Die Frankfurter Hebraica- und Judaica-Sammlung blieb im „Dritten Reich“ zunächst weitgehend komplett, weil die nationalsozialistischen Stadtväter sie für ihre Zwecke mißbrauchen wollten. Mit dem Köder der 1933 auf 40.000 Bände angewachsenen Büchersammlung lockten sie das 1939 gegründete „Institut zur Erforschung der Judenfrage“ nach Frankfurt, das auf zweifelhafteste Weise den Antisemitismus wissenschaftlich untermauern sollte. Als bei den Luftangriffen 1943/44 die alte Stadtbibliothek an der Obermainanlage zerstört wurde, verbrannten dort alle nicht ausgelagerten Bestände, darunter die Sammlung hebräischer Bücher.

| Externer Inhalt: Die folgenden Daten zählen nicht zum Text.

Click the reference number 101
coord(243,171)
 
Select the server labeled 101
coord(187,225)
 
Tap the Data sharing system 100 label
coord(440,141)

Erhalten blieb ein dennoch beträchtlicher Teil der alten Hebraica- und Judaica-Sammlung, darunter die rechtzeitig in Sicherheit gebrachten Judaica, 370 hebräische Handschriften, die hebräischen Frühdrucke und die jiddisch-deutschen Druckwerke. Weil man sich nach dem Holocaust zunächst nicht vorstellen konnte, daß in Deutschland jemals wieder Juden dauerhaft leben könnten und die Wissenschaft vom Judentum wieder aufblühen würde, veräußerte die StUB 1950 allerdings acht mittelalterliche hebräische Prachthandschriften. Erst in den späteren 50er Jahren besannen sich die Bibliothekare auf den immer noch einzigartigen Schatz der Frankfurter Hebraica- und Judaica­Sammlung. An der StUB wurden damals die Sammelschwerpunkte „Wissenschaft des Judentums“ und „Landeskunde Israel“ eingerichtet. Als „Sondersammelgebiete“ sind sie heute in das Förderprogramm der Deutschen Forschungsgemeinschaft zur überregionalen Literaturversorgung eingebunden und können deshalb systematisch ausgebaut werden.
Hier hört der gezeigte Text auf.